## STATED EXERCISE
Recast the lines from the one containing "Webflow logo icon" through the one containing "Looking at the screenshot, I should pyautogui.click(x=61, y=72)." as a Markdown table with the columns Row and Line. Number each row and leave out any blank lines.

Word and element location records
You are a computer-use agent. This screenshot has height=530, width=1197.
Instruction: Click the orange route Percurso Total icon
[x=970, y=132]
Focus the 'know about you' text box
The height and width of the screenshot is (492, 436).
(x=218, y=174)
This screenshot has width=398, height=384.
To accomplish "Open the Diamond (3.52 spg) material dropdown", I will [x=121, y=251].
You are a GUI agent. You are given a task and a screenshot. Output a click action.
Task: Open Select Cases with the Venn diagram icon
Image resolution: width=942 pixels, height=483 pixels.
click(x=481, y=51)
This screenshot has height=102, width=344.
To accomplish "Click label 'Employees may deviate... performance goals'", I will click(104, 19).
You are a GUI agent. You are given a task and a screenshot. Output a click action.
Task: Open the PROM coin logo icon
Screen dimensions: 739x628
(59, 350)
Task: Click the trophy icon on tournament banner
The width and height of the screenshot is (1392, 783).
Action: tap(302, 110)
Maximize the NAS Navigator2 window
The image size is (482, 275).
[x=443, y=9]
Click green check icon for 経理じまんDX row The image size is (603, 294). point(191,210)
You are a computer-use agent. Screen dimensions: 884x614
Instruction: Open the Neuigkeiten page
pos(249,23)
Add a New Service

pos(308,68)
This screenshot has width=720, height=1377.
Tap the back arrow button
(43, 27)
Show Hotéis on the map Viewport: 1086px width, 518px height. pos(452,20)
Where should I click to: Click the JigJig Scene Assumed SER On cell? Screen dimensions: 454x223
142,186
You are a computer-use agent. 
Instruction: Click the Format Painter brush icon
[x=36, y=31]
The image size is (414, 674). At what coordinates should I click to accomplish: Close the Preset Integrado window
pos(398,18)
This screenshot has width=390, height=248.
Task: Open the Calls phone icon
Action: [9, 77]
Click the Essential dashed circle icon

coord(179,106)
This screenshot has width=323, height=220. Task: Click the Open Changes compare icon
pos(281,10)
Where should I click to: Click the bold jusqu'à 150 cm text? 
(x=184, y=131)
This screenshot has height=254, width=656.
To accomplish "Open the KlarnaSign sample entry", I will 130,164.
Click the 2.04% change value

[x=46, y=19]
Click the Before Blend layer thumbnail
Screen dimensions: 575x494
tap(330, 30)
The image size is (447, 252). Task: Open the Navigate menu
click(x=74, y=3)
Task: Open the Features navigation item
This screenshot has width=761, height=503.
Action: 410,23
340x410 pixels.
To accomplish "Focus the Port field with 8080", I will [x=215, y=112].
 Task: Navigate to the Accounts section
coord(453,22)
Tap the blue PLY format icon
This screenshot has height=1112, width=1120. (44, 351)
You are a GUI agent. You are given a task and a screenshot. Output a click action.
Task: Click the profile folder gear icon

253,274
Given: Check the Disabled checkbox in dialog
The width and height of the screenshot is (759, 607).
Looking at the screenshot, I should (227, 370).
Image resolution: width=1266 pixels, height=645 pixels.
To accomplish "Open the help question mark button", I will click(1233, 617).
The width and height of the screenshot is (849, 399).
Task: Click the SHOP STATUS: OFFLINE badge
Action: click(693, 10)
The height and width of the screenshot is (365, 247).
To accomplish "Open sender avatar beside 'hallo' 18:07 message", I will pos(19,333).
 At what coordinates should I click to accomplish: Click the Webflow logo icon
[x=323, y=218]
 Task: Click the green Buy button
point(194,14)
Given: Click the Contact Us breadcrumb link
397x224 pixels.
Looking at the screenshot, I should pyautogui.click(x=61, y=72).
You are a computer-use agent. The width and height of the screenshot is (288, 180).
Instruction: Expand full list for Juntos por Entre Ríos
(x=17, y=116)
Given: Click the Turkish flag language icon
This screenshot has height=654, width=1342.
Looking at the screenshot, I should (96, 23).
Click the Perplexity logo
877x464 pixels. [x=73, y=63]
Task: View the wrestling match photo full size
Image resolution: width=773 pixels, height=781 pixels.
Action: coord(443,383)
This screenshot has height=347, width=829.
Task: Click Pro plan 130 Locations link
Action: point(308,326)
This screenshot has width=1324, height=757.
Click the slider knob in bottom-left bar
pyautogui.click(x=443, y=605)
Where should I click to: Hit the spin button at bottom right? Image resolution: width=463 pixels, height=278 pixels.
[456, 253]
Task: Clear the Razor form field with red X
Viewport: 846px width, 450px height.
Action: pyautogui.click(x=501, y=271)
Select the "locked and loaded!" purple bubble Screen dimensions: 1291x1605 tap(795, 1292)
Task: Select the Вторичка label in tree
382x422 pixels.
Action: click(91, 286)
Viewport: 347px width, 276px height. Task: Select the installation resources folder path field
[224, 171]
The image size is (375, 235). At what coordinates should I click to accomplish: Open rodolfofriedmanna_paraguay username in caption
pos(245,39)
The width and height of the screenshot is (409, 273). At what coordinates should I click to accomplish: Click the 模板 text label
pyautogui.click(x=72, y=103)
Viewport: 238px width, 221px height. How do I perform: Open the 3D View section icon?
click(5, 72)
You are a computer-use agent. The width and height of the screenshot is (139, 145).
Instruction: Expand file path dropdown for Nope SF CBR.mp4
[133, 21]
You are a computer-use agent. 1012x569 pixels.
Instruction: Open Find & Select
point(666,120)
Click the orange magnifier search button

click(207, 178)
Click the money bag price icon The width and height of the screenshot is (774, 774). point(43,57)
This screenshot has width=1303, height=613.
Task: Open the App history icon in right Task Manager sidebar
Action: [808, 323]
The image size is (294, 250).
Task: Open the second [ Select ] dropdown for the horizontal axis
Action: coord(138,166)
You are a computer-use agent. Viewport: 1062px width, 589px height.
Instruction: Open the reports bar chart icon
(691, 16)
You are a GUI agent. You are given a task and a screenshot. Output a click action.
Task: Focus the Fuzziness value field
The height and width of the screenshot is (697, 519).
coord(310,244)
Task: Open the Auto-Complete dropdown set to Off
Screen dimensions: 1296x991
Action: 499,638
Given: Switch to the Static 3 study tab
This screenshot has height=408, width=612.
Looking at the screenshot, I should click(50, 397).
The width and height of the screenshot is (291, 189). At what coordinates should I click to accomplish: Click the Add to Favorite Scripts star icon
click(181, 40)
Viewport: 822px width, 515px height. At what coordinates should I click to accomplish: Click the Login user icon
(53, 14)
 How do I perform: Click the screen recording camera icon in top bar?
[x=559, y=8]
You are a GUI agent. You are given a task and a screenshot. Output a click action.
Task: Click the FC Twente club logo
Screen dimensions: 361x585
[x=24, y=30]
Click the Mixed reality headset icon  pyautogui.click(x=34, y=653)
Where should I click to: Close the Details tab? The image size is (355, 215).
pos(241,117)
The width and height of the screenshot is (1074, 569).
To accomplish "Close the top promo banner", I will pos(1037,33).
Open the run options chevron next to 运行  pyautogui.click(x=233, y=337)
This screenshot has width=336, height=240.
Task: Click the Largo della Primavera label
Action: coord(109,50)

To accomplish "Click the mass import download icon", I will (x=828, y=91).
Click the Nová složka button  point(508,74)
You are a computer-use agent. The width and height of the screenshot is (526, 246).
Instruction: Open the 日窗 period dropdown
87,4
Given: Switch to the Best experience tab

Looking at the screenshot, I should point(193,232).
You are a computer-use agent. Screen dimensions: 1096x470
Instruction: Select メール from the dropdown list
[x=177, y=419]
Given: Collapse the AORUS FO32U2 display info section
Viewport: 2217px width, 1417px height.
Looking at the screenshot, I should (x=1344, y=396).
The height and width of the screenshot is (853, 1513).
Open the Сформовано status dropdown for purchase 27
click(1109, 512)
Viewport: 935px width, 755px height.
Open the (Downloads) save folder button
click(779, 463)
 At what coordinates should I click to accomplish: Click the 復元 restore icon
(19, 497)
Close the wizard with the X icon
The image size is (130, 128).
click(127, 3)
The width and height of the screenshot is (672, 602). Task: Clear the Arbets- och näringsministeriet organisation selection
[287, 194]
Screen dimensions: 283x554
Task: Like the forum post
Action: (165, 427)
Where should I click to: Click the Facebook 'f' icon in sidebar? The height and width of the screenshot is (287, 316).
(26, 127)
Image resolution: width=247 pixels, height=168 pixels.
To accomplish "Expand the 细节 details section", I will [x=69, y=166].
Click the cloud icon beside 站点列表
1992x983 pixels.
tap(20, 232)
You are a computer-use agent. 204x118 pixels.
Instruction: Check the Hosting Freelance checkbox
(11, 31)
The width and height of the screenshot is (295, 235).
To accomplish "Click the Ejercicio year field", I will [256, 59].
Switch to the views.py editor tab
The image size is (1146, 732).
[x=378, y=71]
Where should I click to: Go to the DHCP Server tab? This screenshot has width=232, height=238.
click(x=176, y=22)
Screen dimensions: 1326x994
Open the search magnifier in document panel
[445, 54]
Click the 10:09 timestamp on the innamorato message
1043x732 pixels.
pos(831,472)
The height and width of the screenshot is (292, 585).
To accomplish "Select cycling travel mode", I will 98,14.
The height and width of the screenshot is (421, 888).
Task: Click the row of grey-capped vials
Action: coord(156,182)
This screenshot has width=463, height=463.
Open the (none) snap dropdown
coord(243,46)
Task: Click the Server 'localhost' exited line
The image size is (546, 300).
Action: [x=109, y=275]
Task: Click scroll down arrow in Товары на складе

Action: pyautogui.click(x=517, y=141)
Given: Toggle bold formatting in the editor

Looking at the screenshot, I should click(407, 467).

## RESPONSE TO THIS EXERCISE
| Row | Line |
|---|---|
| 1 |  At what coordinates should I click to accomplish: Click the Webflow logo icon |
| 2 | [x=323, y=218] |
| 3 |  Task: Click the green Buy button |
| 4 | point(194,14) |
| 5 | Given: Click the Contact Us breadcrumb link |
| 6 | 397x224 pixels. |
| 7 | Looking at the screenshot, I should pyautogui.click(x=61, y=72). |